= Material for this task =
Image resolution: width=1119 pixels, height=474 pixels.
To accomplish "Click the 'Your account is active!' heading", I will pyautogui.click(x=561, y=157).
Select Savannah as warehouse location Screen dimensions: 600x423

---

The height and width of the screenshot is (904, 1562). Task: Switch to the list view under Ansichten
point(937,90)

= Exercise aim =
Repeat the data word for word, starting at the line containing "Image resolution: width=1119" and continuing down to the line containing "Select Savannah as", with both of those lines included.

= Problem solution =
Image resolution: width=1119 pixels, height=474 pixels.
To accomplish "Click the 'Your account is active!' heading", I will pyautogui.click(x=561, y=157).
Select Savannah as warehouse location Screen dimensions: 600x423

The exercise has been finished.